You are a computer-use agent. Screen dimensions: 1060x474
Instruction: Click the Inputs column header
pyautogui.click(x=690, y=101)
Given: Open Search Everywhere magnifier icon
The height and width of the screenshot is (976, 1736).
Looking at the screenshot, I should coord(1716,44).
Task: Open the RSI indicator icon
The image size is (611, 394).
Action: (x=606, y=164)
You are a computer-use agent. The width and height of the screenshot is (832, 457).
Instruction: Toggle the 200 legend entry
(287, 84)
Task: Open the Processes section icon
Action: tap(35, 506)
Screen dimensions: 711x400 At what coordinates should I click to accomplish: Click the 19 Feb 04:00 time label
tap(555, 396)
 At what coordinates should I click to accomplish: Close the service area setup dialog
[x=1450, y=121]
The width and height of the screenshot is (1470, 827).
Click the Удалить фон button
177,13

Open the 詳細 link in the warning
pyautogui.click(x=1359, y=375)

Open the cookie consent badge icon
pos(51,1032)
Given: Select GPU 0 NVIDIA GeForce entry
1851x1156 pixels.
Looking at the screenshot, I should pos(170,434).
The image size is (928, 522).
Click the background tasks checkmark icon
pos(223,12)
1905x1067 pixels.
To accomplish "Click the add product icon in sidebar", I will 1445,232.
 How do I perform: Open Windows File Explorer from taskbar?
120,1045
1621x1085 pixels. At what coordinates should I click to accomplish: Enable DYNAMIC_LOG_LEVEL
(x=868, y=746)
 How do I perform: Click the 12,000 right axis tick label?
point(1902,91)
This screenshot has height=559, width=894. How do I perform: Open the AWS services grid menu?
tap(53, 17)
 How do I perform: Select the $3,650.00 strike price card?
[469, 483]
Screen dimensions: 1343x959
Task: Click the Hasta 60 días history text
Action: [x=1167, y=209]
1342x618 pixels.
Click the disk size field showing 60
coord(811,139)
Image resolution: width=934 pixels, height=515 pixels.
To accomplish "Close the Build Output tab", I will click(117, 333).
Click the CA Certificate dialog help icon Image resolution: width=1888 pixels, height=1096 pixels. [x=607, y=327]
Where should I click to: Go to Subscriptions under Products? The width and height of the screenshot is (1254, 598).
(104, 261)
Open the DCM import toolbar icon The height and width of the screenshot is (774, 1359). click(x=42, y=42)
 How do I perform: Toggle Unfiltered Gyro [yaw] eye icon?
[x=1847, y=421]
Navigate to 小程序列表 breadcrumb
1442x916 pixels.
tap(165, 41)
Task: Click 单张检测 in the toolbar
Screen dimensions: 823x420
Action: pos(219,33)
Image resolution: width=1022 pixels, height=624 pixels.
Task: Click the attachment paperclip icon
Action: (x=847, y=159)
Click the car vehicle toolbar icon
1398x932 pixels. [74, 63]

= = = = = = =

→ **Exercise objective**
Please give the number of lines in the data above that include the string "will", and nothing else.

→ **Solved exercise**
2